RJ.COM – Wakil Ketua I DPRD Provinsi Jambi, Ivan Wirata, menyoroti kondisi fiskal daerah yang dinilai semakin terbatas di tengah meningkatnya kebutuhan pembangunan dan belanja publik. Menurutnya, kapasitas fiskal Provinsi Jambi saat ini masih sangat bergantung pada dana transfer pemerintah pusat.
“Kalau melihat angka rasionalisasi kita, hanya sekitar Rp5,4 triliun. Pendapatan utama masih ditopang dana bagi hasil, seperti batubara, kelapa sawit, dan participating interest 10 persen dari PetroChina,” ujar Ivan, Selasa (28/10/2025).
Ivan menjelaskan bahwa total APBD Provinsi Jambi tahun ini sekitar Rp3,7 triliun, dengan porsi pendapatan asli daerah (PAD) yang masih tergolong kecil.
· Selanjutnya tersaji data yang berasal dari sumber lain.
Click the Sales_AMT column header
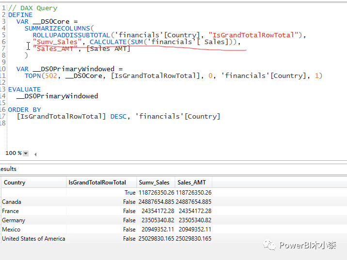This screenshot has height=260, width=347. pyautogui.click(x=191, y=183)
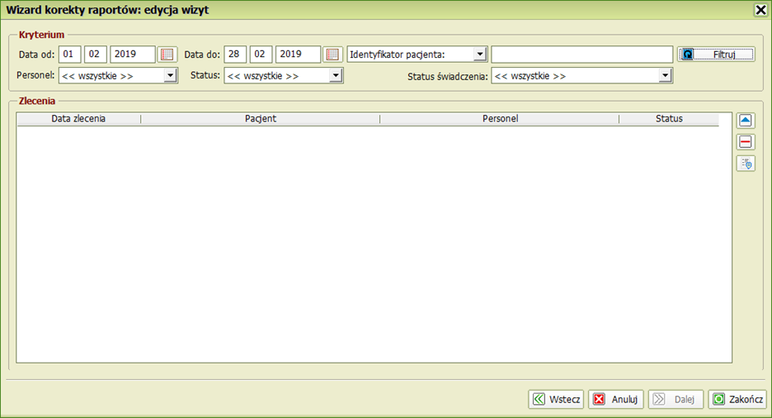Click the list details icon below the minus
772x418 pixels.
[746, 164]
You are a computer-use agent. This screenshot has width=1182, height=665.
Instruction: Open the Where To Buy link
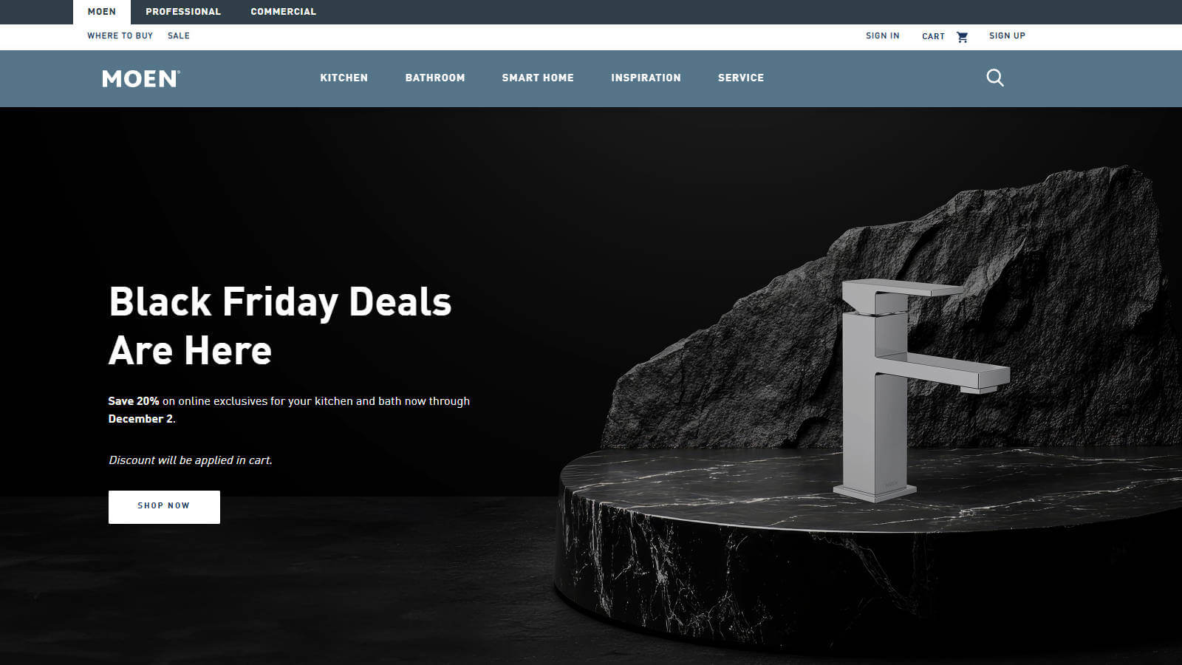click(x=120, y=35)
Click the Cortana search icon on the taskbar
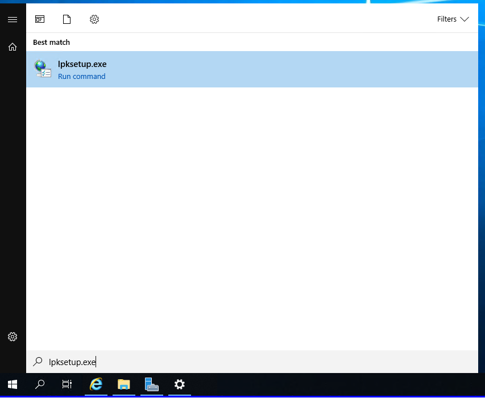This screenshot has width=485, height=398. click(x=40, y=384)
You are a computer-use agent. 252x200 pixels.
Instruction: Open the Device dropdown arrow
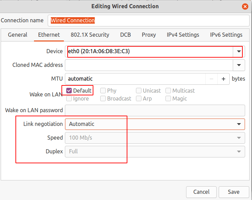coord(239,51)
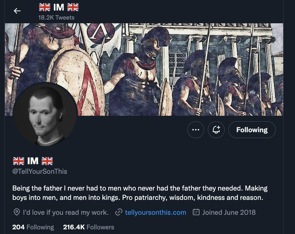Click the IM display name below avatar

point(33,161)
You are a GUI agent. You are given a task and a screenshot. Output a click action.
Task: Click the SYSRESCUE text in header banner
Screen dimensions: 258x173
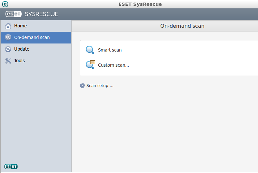[x=42, y=14]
Ia mengatakan potensi pendapatan dari nilai ekonomi karbon (BioCF) sebenarnya cukup besar, namun kontribusinya belum optimal.
“PAD kita terbatas, apalagi setelah kebijakan baru terkait pajak kendaraan bermotor yang kini lebih banyak menjadi kewenangan kabupaten/kota. Kita kehilangan sekitar Rp220 miliar,” jelasnya.
Situasi tersebut, menurut Ivan, menjadi tantangan bagi Pemerintah Provinsi Jambi untuk memperkuat sumber pendapatan alternatif, terutama dari sektor batubara. Ia menilai sektor tersebut masih memiliki potensi signifikan untuk mendukung pendapatan daerah, namun belum terserap maksimal akibat belum tuntasnya pembangunan jalan khusus angkutan batubara.
“Perusahaan tetap beroperasi dan membayar kewajiban eksplorasi, tetapi akses jalannya belum jelas. Tiga jalan khusus batubara yang direncanakan harus diselesaikan karena berkaitan langsung dengan potensi dana bagi hasil,” tegasnya.
Ia memaparkan bahwa dari potensi produksi batubara mencapai 35 juta ton, Provinsi Jambi seharusnya bisa memperoleh sekitar Rp400 miliar dari dana bagi hasil. Namun realisasi saat ini baru sekitar Rp125 miliar.
“Selisih Rp300 miliar itu sangat berarti untuk pembiayaan pembangunan dan peningkatan kesejahteraan pekerja daerah,” katanya.
Ivan juga menekankan pentingnya ketegasan dalam tata kelola transportasi batubara serta memastikan seluruh perusahaan menjalankan izin dan kewajiban sesuai ketentuan.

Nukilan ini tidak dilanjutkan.